Data entries:
[START]

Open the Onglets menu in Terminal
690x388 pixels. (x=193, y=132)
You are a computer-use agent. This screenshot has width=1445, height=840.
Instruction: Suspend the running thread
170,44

[END]

§ **TASK**:
Change every "thread" in the data above to "process" and rewrite all the lines with nothing else altered.

§ **THE RESULT**:
Open the Onglets menu in Terminal
690x388 pixels. (x=193, y=132)
You are a computer-use agent. This screenshot has width=1445, height=840.
Instruction: Suspend the running process
170,44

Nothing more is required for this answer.